Un discours d'Al-Sissi

Mercredi passé, dans ces mêmes colonnes, M. Hani Ramadan, directeur du Centre islamique de Genève, déplorait la présence annoncée du président égyptien Al-Sissi au Forum de Davos. Celui-ci, réprimant des manifestations «avec une violence inouïe», aurait «encouragé militaires et policiers à tirer sur les foules». Et l'auteur demandait en conclusion si la venue en Suisse d'un «dictateur responsable de crimes contre son propre peuple» était admissible.

Le Centre islamique de Genève fut fondé par le père de M. Ramadan, membre de l'Association panislamiste des Frères musulmans. Tout en prônant un islam rigoureux, cette organisation a pris officiellement ses distances avec l'action violente. Mais elle entretient depuis 1948, et sous réserve de la courte parenthèse du président Morsi, lui-même Frère musulman, un conflit récurrent avec l'Etat égyptien, ce gouvernement laïc qui tantôt l'utilise et tantôt la réprime ou l'interdit.
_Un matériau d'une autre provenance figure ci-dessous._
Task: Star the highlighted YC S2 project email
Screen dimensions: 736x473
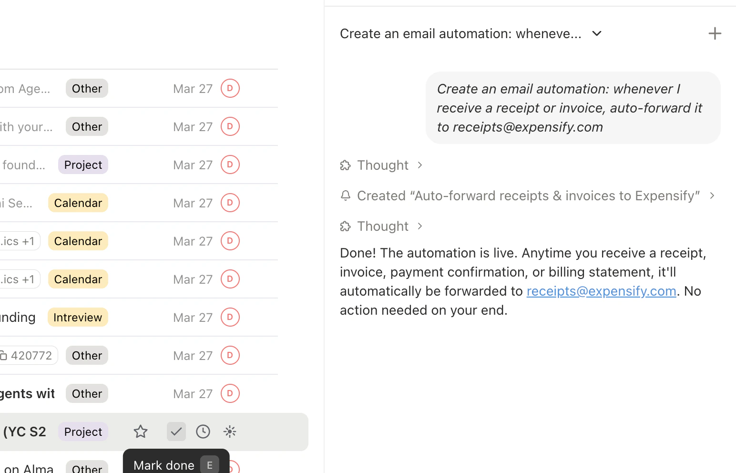Action: pos(141,432)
En décembre 2013, l'Association est décrétée «organisation terroriste» par le gouvernement égyptien. C'est dans cette perspective conflictuelle qu'il faut juger la diatribe de M. Ramadan.

On peut aussi écouter sur  Youtube le discours que le président Al-Sissi a tenu le 28 décembre dernier au Caire, à l'université Al-Azhar, la plus haute autorité théologique de l'islam sunnite. Concentré, pesant ses mots et sans pathos, affirmant en filigrane sa foi musulmane, le président égyptien exhorte l'assistance à distinguer la religion et l'idéologie, qu'il définit comme un «ensemble d'idées et de textes que nous avons sanctifiés au cours des siècles à un point tel que les contester est devenu très difficile.» Cette idéologie, dit-il encore, a conduit les musulmans à «être hostiles au monde entier.» Elle les aveugle:«Vous ne pouvez voir les choses avec clarté quand vous êtes enfermés (dans cette idéologie). Vous devez en sortir et regarder de l'extérieur.» Solennellement, il en appelle aux personnes présentes: «Je dis ces choses ici, à Al-Azhar, devant les leaders religieux et les érudits. Qu'Allah puisse témoigner de la vérité de vos intentions au jour du Jugement, concernant ce que je vous dis aujourd'hui.»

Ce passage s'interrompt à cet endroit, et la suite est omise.